In a significant push towards domestic battery production, the Joe Biden administration recently pledged a $3.5 billion funding initiative. This move falls under Biden’s Investing in America plan, signifying a notable stride towards supporting the clean energy transition and generating union jobs.
What Happened: Marking the second anniversary of President Biden’s Bipartisan Infrastructure Law, the U.S. Department of Energy (DOE) committed up to $3.5 billion from the Infrastructure Law to enhance domestic battery manufacturing and related materials. The allocated funds will support the creation of new facilities and the expansion and retrofitting of existing ones, focusing on the production of battery-grade critical minerals, precursor materials, battery elements, and cell and pack manufacturing.
U.S. Secretary of Energy, Jennifer M. Granholm, underscored the value of the initiative.
She said, “Positioning the United States front and center to meet the growing demand for advanced batteries is how we boost our global competitiveness, maintain and create good-paying jobs, and strengthen our clean energy economy.”

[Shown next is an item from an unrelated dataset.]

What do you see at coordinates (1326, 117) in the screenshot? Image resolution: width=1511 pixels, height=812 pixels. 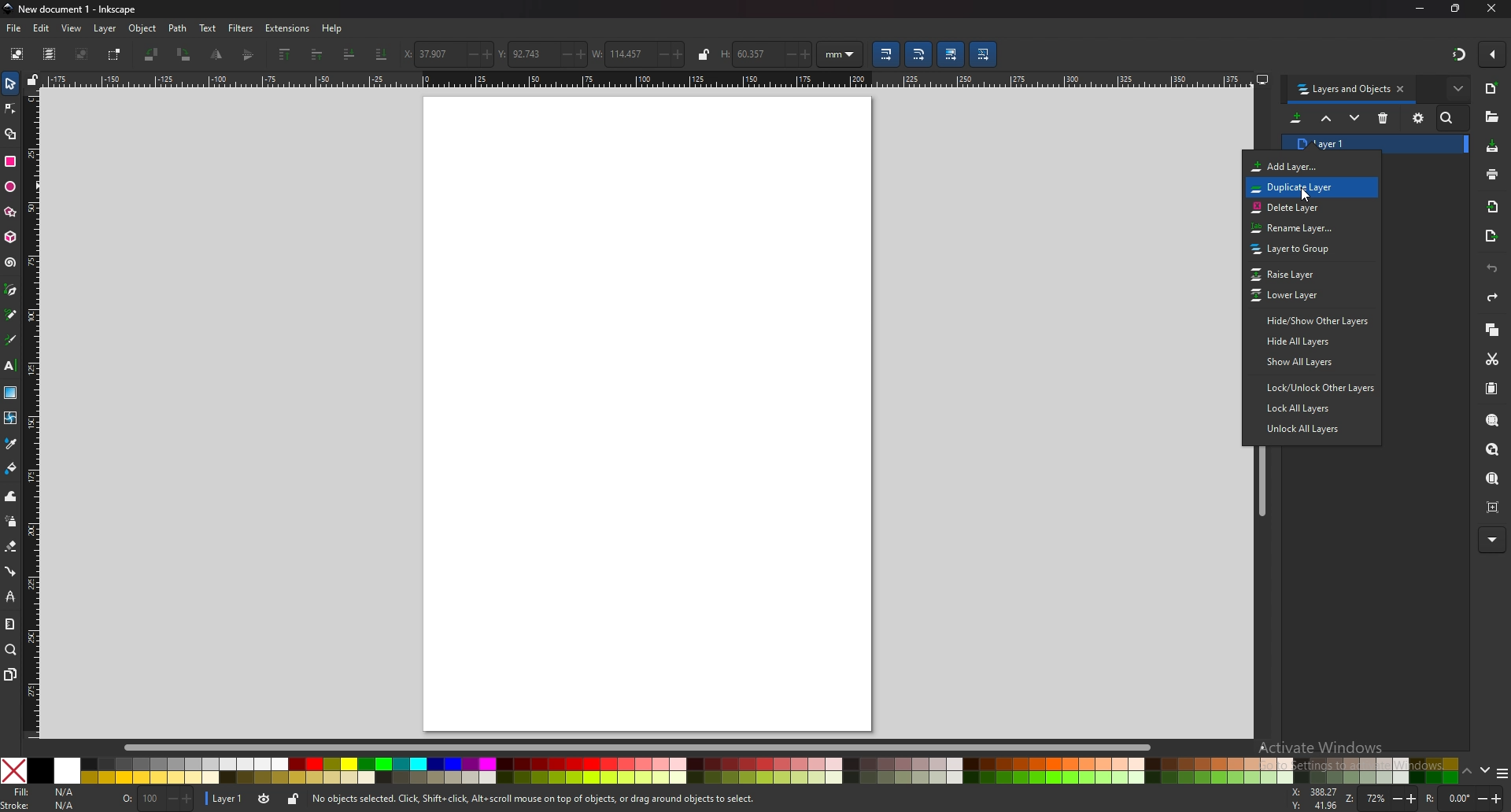 I see `move up` at bounding box center [1326, 117].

Why It Matters: This investment is integral to the Biden-Harris Administration’s ambitious goals of achieving net-zero emissions by 2050, making electric vehicles account for half of all new light-duty vehicle sales by 2030, and constructing a robust domestic supply chain. The allocated funding is the second phase of a total $6 billion allocation sanctioned by the Bipartisan Infrastructure Law. The DOE is prioritizing next-generation technologies and diverse battery chemistries, in addition to lithium-based technologies. Applications for the funding opportunity are open until Mar. 19, 2024.